And this (from the above paper) is why we still have not really got much of a clue about how to deal with COVID's effects, or how best to boost useful immune response to it:
Peripheral immune cells of COVID-19 patients were enriched in T cells, NK cells, and γδ T cells with a highly activated phenotype and elevated expression of genes associated with cytotoxic effector functions (GZMA, GZMB, GZMH, PRF1, GNLY, NKG7, and IL-32). We observed the presence of cytotoxic CD4 T cells in COVID-19 patients that were largely absent in healthy volunteers following immunization. While hyperactivation of inflammatory responses and cytotoxic cells may contribute to immunopathology in severe illness, in mild and moderate disease, these features are indicative of protective immune responses and resolution of infection71,105. A multi-cohort analysis of immune responses across different viral infections showed that increased frequency of NK cells and expression of NK-associated genes is inversely correlated with severity106. This is consistent with previous studies that show that reduced NK frequency and function are associated with increased tissue damage and severe COVID-19107.

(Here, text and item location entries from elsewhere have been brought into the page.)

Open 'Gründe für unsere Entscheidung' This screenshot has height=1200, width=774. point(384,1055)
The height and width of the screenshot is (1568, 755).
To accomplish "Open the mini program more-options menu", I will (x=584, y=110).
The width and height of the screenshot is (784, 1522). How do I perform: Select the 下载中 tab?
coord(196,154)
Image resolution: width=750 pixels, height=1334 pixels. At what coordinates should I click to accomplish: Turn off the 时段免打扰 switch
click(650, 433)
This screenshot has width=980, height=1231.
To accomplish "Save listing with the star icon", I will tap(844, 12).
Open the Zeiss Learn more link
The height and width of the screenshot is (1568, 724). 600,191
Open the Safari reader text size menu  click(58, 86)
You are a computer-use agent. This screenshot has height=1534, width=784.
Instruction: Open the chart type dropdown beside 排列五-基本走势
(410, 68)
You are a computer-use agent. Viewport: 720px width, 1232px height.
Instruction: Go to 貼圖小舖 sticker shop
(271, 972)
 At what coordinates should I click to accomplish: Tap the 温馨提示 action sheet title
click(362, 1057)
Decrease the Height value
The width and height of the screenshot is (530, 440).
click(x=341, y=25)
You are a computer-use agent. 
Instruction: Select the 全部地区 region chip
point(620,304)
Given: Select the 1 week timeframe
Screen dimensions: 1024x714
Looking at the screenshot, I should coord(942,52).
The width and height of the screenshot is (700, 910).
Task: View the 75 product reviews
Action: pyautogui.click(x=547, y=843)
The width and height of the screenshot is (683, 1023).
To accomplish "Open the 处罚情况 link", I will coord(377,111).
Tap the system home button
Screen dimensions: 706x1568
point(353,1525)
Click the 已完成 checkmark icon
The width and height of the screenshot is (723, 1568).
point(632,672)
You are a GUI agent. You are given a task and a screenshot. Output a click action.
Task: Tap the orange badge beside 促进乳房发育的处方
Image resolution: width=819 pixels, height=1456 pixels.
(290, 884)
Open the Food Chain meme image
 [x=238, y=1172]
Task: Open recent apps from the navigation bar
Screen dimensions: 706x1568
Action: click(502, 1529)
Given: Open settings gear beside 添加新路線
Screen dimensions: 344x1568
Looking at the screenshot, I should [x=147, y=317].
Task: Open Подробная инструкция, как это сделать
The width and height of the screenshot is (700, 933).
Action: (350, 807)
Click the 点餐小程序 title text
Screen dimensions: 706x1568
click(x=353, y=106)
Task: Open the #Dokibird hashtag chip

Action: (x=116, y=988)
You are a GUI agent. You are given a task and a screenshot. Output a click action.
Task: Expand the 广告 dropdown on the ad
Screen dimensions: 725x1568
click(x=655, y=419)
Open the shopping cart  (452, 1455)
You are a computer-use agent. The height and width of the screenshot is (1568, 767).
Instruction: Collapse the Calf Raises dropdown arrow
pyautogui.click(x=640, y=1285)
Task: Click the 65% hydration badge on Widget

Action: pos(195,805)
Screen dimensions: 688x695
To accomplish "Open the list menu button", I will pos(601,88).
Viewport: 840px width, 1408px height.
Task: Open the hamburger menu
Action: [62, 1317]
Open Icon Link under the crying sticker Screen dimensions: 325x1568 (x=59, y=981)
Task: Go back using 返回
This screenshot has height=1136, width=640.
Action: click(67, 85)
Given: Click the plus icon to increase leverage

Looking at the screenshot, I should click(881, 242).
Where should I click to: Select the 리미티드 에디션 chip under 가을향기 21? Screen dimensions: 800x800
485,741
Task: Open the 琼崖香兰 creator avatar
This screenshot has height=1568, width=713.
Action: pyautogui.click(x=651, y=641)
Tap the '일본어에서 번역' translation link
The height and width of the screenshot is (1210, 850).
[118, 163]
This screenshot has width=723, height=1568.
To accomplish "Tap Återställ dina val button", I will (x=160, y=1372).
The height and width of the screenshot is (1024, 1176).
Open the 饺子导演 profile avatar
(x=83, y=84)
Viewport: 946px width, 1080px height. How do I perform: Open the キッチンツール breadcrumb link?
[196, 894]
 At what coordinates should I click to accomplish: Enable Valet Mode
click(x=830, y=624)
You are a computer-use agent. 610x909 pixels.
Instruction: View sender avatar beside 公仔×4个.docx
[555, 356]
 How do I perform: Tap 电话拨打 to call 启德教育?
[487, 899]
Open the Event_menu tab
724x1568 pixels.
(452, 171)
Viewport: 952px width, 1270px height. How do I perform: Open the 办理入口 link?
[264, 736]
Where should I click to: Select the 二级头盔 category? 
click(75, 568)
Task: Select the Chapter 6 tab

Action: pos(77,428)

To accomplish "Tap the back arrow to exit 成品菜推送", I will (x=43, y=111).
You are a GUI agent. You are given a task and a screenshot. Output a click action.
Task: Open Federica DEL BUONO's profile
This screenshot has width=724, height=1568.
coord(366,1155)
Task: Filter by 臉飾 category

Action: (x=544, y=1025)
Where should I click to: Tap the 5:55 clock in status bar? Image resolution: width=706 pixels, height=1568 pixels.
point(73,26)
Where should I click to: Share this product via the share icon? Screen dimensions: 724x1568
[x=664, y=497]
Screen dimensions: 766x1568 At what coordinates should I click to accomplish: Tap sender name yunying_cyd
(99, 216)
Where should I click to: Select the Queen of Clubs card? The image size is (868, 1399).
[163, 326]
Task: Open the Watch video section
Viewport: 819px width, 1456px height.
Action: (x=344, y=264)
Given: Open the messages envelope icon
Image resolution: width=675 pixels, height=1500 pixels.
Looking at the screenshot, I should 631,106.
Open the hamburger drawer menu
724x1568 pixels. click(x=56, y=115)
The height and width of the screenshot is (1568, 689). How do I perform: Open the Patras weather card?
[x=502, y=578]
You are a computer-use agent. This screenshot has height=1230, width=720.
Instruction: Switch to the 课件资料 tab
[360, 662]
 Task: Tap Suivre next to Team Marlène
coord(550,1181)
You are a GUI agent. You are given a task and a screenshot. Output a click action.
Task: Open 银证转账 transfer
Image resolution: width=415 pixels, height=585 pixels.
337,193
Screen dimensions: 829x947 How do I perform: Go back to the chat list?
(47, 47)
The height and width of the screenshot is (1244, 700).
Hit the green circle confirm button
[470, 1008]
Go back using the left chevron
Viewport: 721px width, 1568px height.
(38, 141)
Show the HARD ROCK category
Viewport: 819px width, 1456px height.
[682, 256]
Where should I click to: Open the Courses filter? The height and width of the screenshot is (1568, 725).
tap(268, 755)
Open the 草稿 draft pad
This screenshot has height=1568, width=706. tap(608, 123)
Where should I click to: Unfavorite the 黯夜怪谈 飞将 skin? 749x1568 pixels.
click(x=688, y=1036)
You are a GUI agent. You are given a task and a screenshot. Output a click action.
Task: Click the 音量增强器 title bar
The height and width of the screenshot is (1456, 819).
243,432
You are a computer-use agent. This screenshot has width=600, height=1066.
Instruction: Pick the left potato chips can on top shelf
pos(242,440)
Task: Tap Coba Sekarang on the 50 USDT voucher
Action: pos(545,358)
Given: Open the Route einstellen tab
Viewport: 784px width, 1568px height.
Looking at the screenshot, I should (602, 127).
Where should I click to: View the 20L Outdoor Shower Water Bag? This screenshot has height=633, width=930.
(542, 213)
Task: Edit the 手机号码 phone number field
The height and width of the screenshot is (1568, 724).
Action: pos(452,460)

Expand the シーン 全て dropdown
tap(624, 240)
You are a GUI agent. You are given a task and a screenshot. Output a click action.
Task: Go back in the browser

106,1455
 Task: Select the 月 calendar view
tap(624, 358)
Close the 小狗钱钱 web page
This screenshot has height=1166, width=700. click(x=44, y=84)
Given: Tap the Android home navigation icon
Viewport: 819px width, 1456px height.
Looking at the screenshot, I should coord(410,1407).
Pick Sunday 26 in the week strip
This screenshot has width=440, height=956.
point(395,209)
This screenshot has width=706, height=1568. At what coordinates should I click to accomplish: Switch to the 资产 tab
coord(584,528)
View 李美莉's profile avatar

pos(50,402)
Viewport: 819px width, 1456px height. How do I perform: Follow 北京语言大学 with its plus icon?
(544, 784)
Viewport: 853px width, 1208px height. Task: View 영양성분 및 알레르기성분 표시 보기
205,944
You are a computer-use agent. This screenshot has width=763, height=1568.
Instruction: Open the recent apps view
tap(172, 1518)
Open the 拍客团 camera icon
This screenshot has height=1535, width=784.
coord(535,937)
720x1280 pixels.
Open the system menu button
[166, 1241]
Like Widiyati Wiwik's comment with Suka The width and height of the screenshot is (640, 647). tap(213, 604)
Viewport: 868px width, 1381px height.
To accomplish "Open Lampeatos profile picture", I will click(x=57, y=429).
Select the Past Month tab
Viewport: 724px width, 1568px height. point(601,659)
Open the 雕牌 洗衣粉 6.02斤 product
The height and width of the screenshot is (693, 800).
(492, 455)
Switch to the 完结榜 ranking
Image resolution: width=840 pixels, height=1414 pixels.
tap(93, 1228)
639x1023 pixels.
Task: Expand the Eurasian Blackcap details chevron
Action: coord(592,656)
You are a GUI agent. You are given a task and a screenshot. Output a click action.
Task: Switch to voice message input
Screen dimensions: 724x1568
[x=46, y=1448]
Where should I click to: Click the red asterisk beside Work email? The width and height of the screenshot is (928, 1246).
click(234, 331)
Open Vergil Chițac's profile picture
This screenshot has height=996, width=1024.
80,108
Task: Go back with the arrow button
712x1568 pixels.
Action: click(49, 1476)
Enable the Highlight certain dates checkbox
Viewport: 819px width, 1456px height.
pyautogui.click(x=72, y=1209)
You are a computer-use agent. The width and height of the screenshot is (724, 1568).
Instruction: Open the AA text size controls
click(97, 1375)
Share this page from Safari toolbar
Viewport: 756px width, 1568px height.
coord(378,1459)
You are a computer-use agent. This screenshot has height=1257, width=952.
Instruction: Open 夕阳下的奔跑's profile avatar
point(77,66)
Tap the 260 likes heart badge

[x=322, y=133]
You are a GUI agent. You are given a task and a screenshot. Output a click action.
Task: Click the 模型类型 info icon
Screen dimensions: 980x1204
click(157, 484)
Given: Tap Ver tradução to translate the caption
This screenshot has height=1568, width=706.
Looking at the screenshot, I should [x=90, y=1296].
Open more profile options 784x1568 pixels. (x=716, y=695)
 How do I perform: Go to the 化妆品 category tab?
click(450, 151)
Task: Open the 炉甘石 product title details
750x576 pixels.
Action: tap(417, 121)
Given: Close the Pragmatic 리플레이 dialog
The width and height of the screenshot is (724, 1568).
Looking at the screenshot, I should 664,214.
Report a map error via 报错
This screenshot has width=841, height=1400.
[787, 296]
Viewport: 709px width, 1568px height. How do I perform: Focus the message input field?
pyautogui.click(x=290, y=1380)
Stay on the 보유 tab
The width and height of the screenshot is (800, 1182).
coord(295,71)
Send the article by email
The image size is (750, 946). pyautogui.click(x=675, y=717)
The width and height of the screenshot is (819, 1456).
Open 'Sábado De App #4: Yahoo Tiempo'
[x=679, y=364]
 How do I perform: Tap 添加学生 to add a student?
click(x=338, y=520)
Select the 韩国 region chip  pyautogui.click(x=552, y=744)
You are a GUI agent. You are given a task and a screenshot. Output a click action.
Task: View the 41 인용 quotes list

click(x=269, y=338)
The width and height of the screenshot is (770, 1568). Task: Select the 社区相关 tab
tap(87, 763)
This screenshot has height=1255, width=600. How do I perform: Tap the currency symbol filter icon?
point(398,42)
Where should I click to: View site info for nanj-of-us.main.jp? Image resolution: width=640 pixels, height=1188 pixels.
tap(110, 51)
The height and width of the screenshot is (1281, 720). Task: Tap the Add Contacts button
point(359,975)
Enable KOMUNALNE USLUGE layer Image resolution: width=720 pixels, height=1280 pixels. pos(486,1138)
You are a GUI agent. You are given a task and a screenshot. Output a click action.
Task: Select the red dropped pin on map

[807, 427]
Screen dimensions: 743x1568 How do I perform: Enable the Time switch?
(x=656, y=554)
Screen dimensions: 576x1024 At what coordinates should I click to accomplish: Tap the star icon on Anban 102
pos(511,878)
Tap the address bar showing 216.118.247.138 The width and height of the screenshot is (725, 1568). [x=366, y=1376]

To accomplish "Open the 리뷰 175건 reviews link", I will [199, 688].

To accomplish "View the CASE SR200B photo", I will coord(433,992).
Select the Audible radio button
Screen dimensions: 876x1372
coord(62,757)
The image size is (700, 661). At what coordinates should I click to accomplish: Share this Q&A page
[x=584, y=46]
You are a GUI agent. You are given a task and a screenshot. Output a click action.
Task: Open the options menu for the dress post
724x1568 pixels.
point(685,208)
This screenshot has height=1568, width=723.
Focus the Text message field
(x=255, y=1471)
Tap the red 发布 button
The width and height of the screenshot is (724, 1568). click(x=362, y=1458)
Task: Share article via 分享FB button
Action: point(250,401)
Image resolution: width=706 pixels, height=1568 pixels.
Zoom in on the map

Our study, together with others, underscores the fine balance between antiviral immune responses that achieve clearance of the infection and durable protective immunity, and those that lead to inflammation and immunopathology. Better understanding of the immunological features associated with protective immunity, immunopathology, and durability of protective immunological memory will aid not only in better treatments for viral diseases, but also facilitate the rapid development of effective vaccines for new and re-emerging viral diseases that threaten public health.
Were I an anti-vaxxer - suspicious of long-term bad effects from anything that interferes with the immune system, I'd take this as obvious evidence (further proved by long COVID) that COVID infection, with its unique interference with the immune system, can deliver long-term damaging results. I'd see COVID as some sort of self-propagating sinister bio-engineered vaccine, and would therefore see vaccination, with a less extreme effect on the immune system, as less harmful. That would create a severe cognitive dissonance.
Since I'm not an anti-vaxxer I cannot draw such a conclusion, except this does underline my strong wish not to catch COVID, or at least not to catch severe COVID (milder versions have less effect on the immune system). If vaccines help with that (as they do) I'm for them.